Amorfo é desordenado. É tudo que não tem ordem. Pode imaginar um cristal, por exemplo, pode imaginar um favo de mel, ou uma coisa comum no nosso dia a dia, pilhas de laranjas, quando estão bem colocadas, vai ter uma coisa ordenada, um cristal. Agora, se tem uma bagunça, é uma coisa amorfa.
Isso no nível das moléculas?
Das moléculas. Agora, essa descrição também vale, guardadas as proporções, para grãos. Se eu pegar, por exemplo, grãos de arroz e feijão, você não vai conseguir ordenar aquilo ali. Então uma pergunta que se faz em grãos é “como é o máximo de empacotamento que consigo botar um grão?”, “que tipo de ordem tem que ter para eu poder organizar aquilo ali?”. São perguntas que se fazem, que podem acontecer em diversas etapas, do nível microscópico até coisas maiores mesmo.
O que é esse artigo sobre a estabilidade do presidencialismo brasileiro?

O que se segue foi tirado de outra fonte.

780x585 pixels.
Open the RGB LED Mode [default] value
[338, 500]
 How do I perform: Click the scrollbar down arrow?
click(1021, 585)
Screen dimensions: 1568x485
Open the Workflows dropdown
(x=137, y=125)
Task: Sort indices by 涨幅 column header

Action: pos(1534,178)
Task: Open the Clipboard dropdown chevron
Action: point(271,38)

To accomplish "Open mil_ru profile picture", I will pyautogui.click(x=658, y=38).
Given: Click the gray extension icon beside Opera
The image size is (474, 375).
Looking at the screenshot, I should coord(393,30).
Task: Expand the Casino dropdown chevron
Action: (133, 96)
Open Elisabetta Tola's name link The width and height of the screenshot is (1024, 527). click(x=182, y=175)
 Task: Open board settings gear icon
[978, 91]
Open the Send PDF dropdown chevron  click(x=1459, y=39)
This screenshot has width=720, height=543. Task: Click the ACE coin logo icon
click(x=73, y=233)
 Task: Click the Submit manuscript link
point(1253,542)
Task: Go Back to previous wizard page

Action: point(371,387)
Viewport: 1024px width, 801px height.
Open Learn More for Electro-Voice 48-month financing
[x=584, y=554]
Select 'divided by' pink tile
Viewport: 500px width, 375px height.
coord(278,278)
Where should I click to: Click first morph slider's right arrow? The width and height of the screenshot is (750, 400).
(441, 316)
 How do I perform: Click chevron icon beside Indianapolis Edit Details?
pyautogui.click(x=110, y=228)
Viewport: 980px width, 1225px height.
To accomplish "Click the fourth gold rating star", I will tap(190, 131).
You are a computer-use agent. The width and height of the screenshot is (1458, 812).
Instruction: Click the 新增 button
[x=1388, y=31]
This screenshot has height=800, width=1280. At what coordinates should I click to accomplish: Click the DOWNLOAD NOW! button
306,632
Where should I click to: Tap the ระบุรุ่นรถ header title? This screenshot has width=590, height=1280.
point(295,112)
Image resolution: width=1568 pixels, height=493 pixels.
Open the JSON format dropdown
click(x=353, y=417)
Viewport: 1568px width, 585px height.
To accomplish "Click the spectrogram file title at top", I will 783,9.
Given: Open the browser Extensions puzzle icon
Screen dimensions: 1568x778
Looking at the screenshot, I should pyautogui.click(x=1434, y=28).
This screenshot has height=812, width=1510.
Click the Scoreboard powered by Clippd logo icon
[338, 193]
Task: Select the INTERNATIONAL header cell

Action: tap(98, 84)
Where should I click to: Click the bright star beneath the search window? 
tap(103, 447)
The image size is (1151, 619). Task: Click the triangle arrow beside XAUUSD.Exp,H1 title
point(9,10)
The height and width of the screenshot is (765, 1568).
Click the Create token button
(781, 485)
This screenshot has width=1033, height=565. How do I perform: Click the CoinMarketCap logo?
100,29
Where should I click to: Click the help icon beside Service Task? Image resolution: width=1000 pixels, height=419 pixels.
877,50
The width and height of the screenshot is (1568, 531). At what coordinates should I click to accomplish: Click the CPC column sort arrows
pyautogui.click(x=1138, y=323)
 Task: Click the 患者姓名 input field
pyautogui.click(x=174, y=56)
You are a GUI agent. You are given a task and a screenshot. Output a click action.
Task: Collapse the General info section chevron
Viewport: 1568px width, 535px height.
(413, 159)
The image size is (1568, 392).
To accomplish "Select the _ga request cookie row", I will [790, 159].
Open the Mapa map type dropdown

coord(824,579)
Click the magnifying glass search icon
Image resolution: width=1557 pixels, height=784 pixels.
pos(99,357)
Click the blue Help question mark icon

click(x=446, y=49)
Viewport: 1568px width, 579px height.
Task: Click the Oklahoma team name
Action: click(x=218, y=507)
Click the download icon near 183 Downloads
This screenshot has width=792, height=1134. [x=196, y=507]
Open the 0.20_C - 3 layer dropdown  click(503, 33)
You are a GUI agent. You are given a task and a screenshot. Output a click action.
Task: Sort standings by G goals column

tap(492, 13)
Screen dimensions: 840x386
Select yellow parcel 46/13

É um trabalho que fiz com um colega meu, Daniel Gamermann, que é um cara que adora mexer em dados, vai baixando dado de tudo quanto é canto. Nós orientamos um aluno, o Frederico, nessas análises do Congresso Nacional. Baixamos todos os votos dos congressistas desde a época do Collor. O Brasil tem um Portal da Transparência muito interessante, incrivelmente fácil e transparente. Ali tu vais ter todos os deputados, votaram em qual projeto, como votaram. Na época do Lula, Lula 2 [segundo mandato, 2007-2010], que é um caso típico de um período estável, onde não houve impeachment. Quero pegar os dados e saber, através desses dados, sem olhar nenhuma informação do projeto, se consigo saber se houve um impeachment ou não. E aí olhamos para cada período – Lula 2 é um exemplo de estabilidade máxima – qual é a concordância dos votos entre dois deputados. Então se dois deputados votaram igual, é 1. Usamos uma fórmula matemática, uma coisa que a gente chama de agreement, de acordo. Se votaram totalmente diferente, é zero. Existe uma distribuição de acordo entre os deputados por período. E mostramos que, para períodos estáveis, o Congresso Nacional é super polarizado. Há um grupo super forte da base, que é grande, e um grupo bem forte da oposição. Então polarização, nesse caso, é estabilidade. E quando há um período de impeachment, que foi no Collor, na Dilma, essa polarização não existe, há na verdade uma coisa super misturada. Mostramos isso com os dados. E também mostramos matematicamente uma coisa evidente: nos períodos estáveis, a base é grande e é estável, constante ao longo do tempo. A Dilma tinha uma base grande, mas boa parte dela migrou para a oposição, e só ficaram dois partidos, que foram o PT e o PCdoB. Conseguimos mostrar, quantificar, algumas coisas que são meio óbvias, que tem esse grupo que vai partir para a oposição, mas essa questão da polarização, que muita gente fala “polarização é ruim”… Não é. Polarização no Congresso Nacional, polarização dos deputados, estabiliza um presidente. E o Bolsonaro é super estável, de acordo com nossas medidas, ele tem a cara de um governo Lula 2. Tu olhas para ele: dois picos bem polarizados no Congresso Nacional. Então, de acordo conosco, infelizmente ele não vai cair.